You see, while the worldly economy of competition is win-lose, Jesus' economy of community is win-win. He wants us to adopt a lifestyle that resounds with the reality "I am you."

Both beasts sported thick, elegant, turtleneck sweaters - the kind that Paris Hilton would wear if she were a dog.

In contrast, today in Thailand a 12-year-old girl will be rented to and raped by 12 different men. Today in Zimbabwe, a family will die from cholera because its members could no longer keep from drinking the only water available.

Today, in India, Samir will toil as a third-generation slave to repay his grandfather's $10 debt.

Today in America, you will have a choice.

Please understand me. I have no interest in taking shots at people who love their pets.

Dapper dogs are just one of many signs of our time. The question we need to ask is: What is the ethos of a world where hundreds of thousands of innocent adults and children are systematically enslaved, starved, raped and murdered while others primp their pets (or play pro sports, race jet boats, buy second homes, etc.)?

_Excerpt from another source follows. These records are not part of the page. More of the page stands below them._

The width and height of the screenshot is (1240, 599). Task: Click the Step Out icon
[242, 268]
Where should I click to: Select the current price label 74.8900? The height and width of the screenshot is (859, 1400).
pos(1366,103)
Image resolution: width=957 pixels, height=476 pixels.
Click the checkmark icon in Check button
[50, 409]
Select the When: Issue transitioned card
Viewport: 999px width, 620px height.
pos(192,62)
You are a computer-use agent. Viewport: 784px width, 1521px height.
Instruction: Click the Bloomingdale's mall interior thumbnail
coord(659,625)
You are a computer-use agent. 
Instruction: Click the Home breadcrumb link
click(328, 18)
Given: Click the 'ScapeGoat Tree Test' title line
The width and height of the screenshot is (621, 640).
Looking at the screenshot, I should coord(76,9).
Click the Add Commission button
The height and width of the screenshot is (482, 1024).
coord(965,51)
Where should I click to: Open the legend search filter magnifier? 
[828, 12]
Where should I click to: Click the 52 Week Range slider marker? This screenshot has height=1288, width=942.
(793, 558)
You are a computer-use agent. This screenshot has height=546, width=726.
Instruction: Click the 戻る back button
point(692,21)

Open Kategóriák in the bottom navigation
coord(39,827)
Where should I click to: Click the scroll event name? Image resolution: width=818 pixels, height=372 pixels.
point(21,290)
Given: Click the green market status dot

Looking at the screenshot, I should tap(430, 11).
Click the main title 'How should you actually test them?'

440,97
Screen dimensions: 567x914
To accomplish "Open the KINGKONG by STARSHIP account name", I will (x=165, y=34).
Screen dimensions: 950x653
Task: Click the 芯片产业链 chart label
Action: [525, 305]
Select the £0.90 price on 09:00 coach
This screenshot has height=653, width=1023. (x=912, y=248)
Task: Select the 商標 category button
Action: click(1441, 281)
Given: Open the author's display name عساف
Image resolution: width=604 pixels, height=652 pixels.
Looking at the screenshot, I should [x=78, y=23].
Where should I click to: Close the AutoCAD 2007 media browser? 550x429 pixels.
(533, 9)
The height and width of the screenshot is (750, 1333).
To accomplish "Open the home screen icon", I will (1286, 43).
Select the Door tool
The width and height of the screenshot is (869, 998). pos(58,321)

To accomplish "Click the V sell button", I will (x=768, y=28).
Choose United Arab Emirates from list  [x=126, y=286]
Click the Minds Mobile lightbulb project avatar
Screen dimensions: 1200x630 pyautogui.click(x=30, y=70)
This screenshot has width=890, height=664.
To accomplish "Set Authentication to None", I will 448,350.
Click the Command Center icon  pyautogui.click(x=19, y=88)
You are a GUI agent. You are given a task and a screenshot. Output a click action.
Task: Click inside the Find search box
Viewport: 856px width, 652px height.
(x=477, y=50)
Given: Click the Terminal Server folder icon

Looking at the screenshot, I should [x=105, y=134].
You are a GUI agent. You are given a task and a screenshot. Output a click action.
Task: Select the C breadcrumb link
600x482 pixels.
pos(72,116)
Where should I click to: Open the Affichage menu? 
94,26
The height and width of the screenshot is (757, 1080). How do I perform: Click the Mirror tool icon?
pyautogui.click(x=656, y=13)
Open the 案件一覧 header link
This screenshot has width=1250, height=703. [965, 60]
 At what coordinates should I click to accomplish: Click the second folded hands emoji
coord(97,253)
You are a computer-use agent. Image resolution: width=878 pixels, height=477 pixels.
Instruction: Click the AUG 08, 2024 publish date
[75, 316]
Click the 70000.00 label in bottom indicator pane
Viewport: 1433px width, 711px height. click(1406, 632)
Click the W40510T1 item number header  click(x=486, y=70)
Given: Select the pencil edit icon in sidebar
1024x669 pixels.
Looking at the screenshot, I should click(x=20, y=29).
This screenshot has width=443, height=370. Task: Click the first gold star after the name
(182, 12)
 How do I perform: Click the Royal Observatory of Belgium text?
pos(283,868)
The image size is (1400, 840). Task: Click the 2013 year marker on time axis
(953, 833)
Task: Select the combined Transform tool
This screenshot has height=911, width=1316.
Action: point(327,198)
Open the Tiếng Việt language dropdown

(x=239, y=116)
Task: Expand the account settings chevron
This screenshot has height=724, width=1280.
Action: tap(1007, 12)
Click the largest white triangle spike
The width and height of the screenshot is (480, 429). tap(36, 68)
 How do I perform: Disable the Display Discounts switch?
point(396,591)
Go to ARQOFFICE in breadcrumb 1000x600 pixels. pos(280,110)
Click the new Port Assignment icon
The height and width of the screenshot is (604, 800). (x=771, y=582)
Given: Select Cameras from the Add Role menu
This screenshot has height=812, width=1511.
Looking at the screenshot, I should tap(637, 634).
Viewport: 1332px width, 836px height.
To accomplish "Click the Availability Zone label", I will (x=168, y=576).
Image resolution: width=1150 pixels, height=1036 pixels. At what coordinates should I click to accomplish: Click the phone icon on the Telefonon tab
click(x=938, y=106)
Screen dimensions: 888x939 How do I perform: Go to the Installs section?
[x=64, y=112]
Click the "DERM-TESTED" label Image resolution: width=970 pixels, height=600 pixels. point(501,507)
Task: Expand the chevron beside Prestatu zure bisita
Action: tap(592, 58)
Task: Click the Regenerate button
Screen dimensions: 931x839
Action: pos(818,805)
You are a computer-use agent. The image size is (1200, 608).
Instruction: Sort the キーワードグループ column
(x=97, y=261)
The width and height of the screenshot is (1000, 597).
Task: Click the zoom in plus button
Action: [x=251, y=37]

He tries to step back from this with his line, "I have no interest in taking shots at people who love their pets," but it ends coming off more as, "I'm not racist, but..." Hagstrom knows nothing about the people who owned those dogs. Perhaps their pets are their one hobby. Perhaps they donate large amounts of time and money to charity. Perhaps they don't, but the point is that Hagstrom has no clue and it is unfair to use someone to make a point when he knows nothing about them.

The attacks against people who "play pro sports" and "race jet boats" are strange, as well. So everyone who participates in these activities is a selfish prick who only thinks of themselves and never lifts a finger to help others? Really?

This attitude is, I believe, one of the reasons Christianity can turn off people. Instead of coming across with a humble attitude, Hagstrom, like so many other Christians, has a holier-than-thou attitude. I have my own strongly held personal beliefs, but if I didn't people like this would certainly not turn me into a believer.

If Christians want to spread their faith they would do well to keep in mind the words of Mohandas Gandhi: "It is unwise to be too sure of one's own wisdom. It is healthy to be reminded that the strongest might weaken and the wisest might err."

UPDATE: I suppose I should make it clear that I do know Abram and I do not think he is arrogant. I just think that's how his article comes off.